◆ ENUNCIADO
Extrae todas las líneas de las filas que contengan la cadena "Open", distinguiendo entre mayúsculas y minúsculas.

○ ○ ○

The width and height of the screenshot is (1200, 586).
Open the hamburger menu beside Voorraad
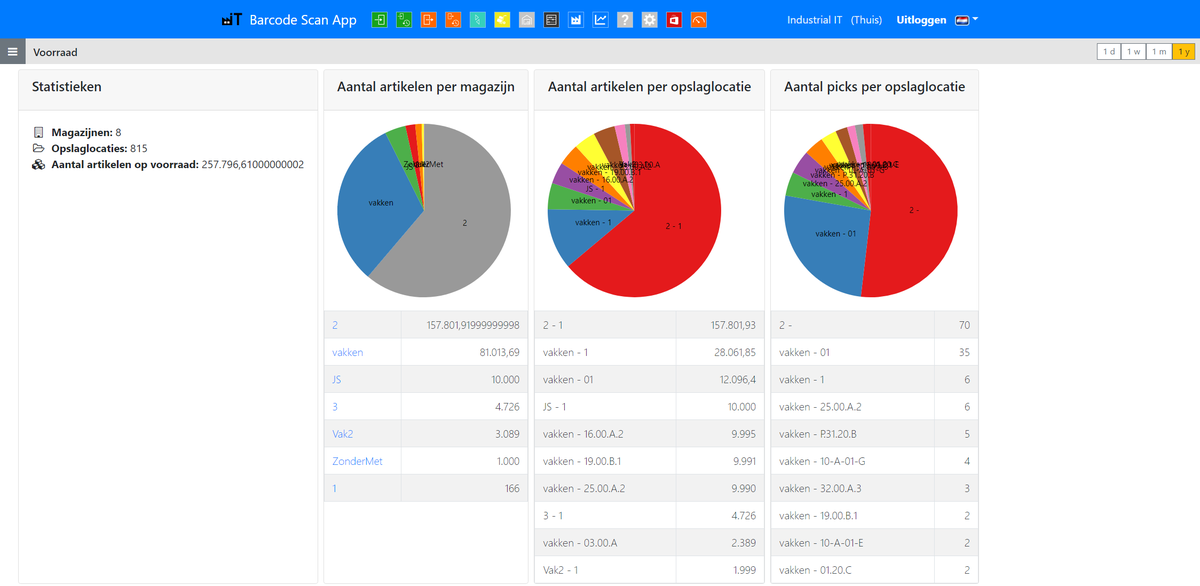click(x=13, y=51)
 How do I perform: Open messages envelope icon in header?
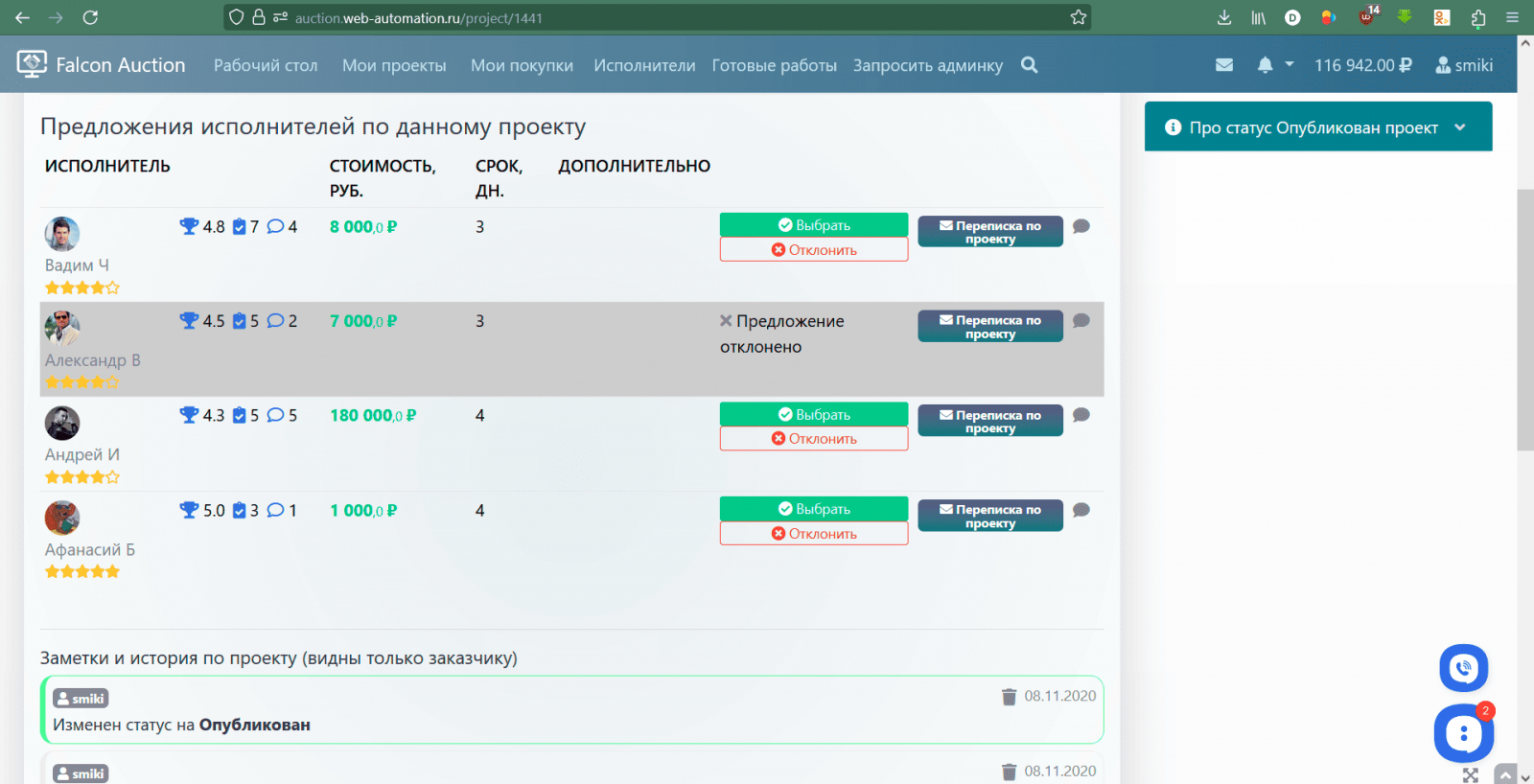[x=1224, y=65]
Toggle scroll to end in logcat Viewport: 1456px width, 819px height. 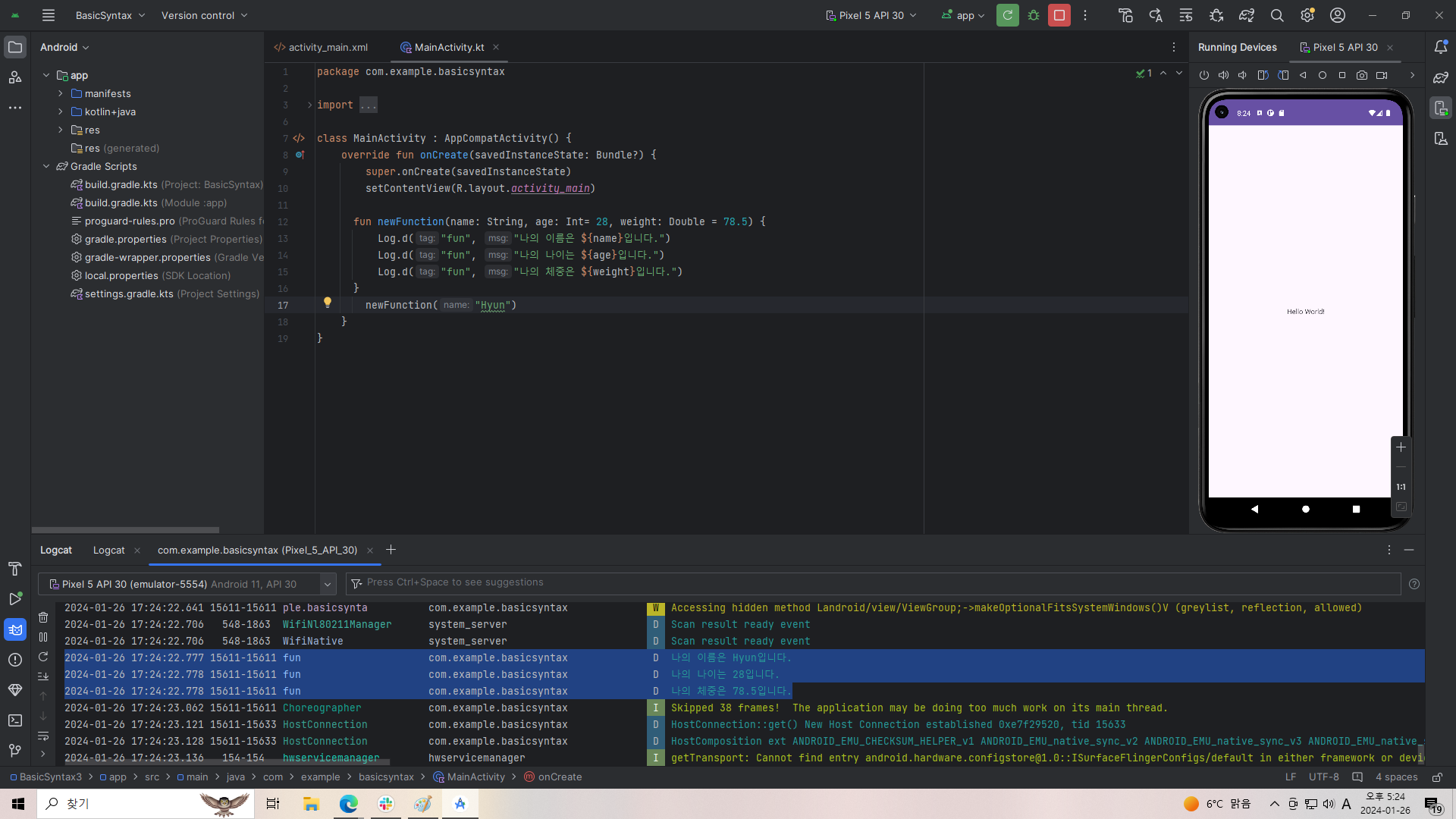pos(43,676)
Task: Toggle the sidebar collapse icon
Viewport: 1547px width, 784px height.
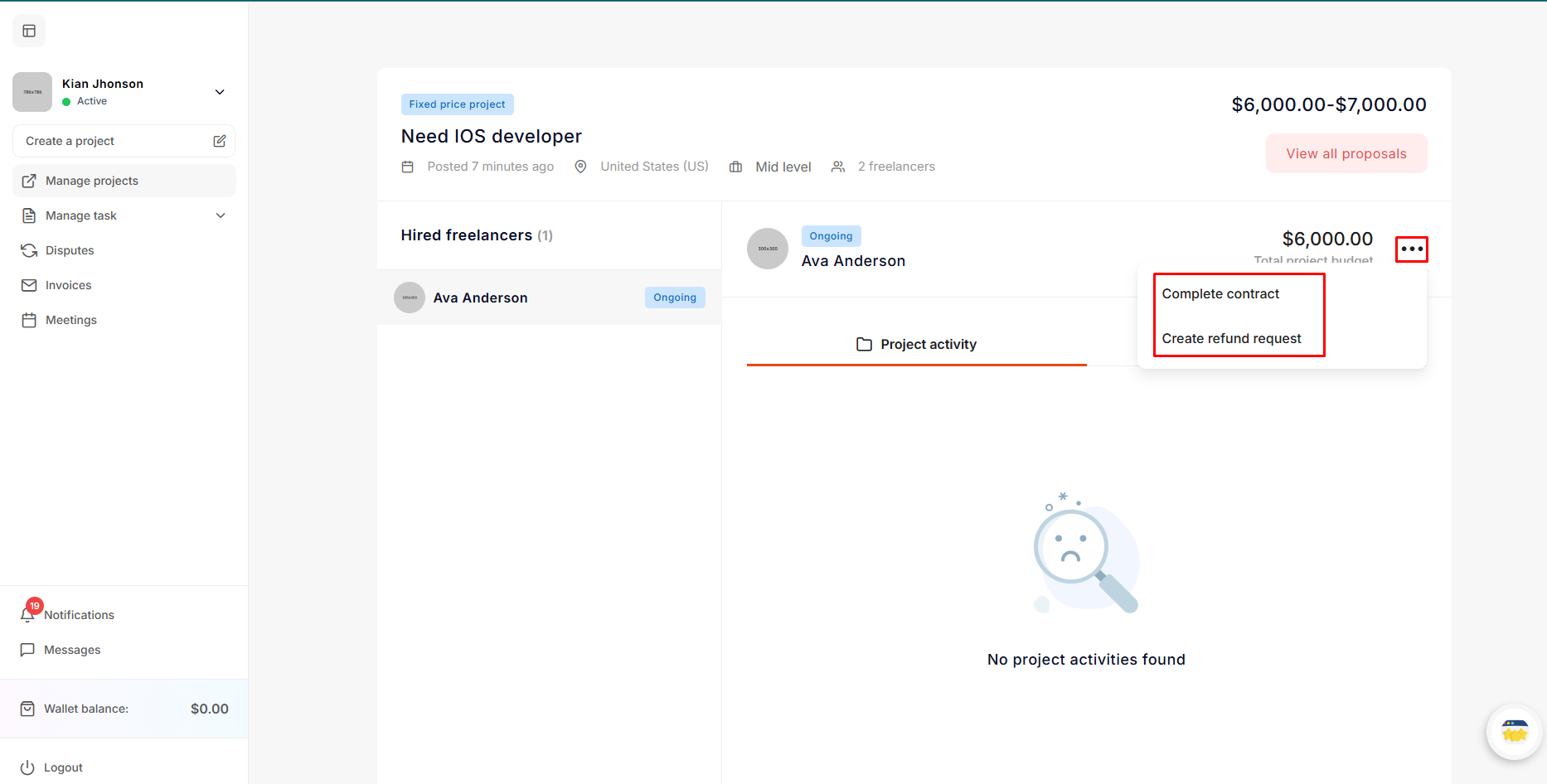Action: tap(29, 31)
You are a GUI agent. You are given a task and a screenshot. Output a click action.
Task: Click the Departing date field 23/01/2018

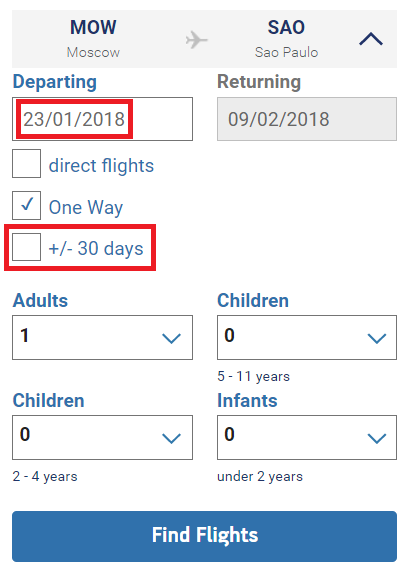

○ ○ ○

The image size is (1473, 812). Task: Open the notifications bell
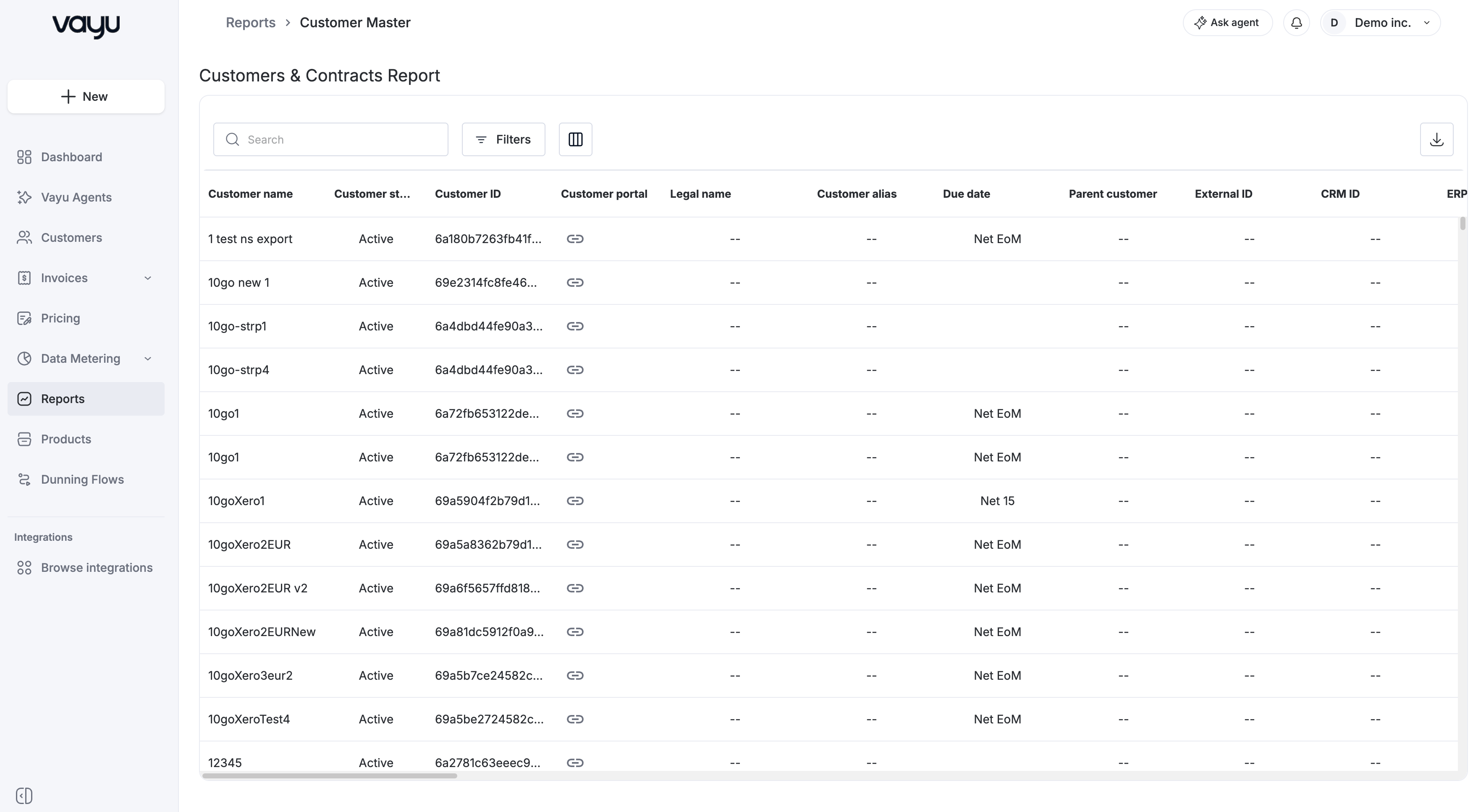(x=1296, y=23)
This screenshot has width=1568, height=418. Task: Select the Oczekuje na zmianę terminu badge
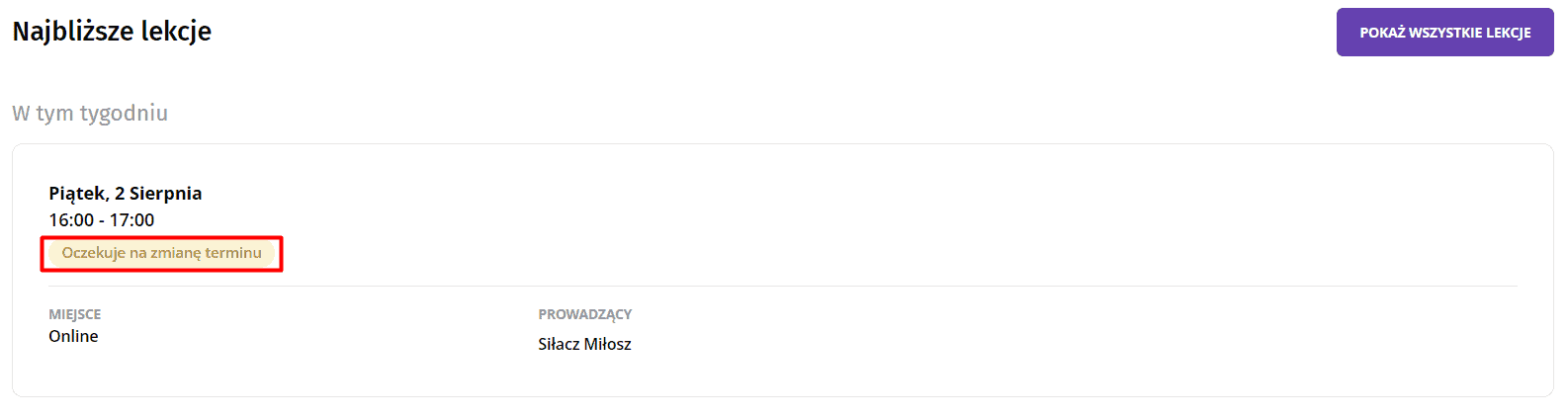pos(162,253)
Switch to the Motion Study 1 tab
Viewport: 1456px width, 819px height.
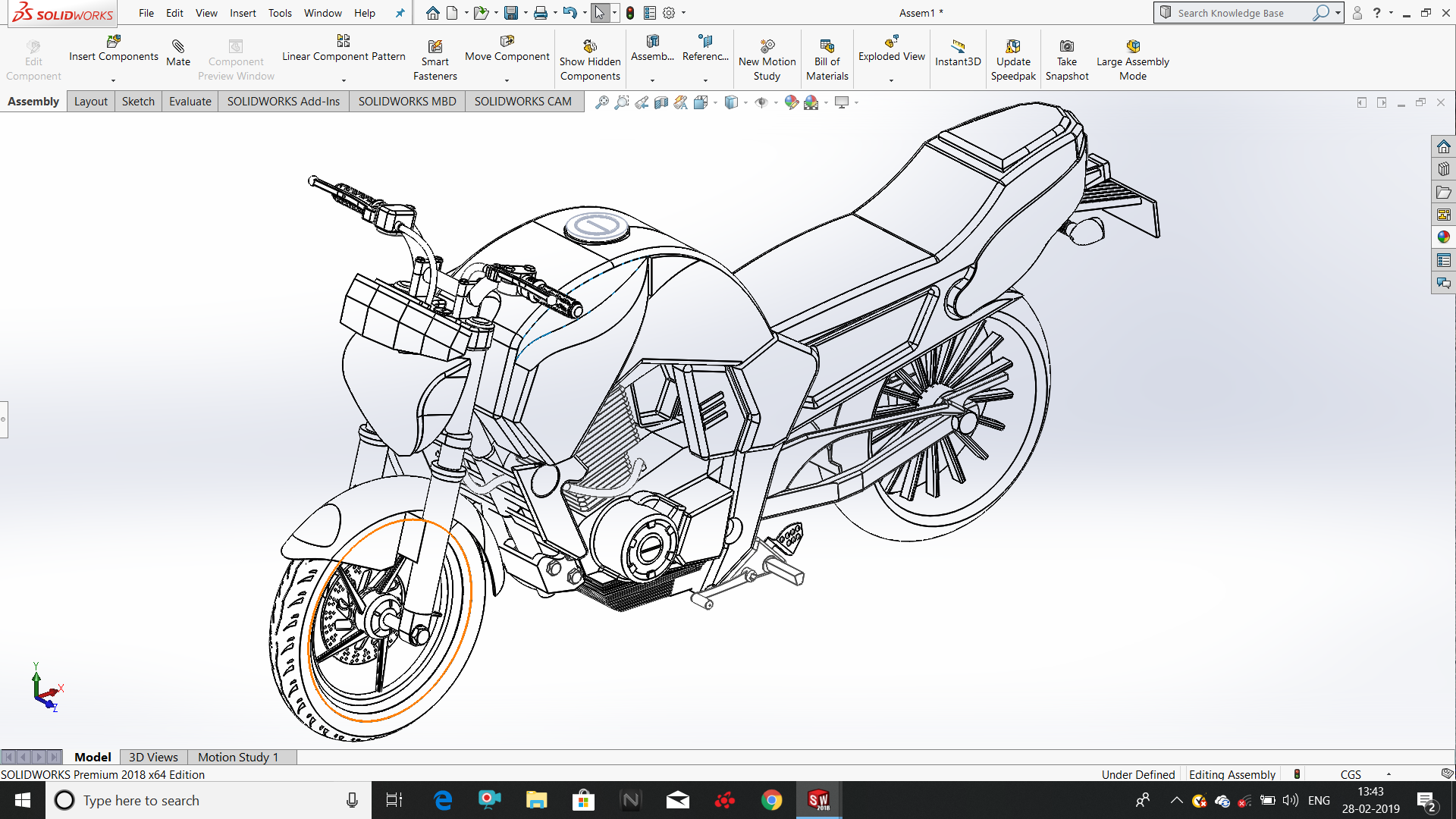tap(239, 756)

○ ○ ○

◆ RESPUESTA
Open the hamburger menu beside Voorraad
 How do I perform: Open messages envelope icon in header?
The image size is (1473, 812). Task: Open the notifications bell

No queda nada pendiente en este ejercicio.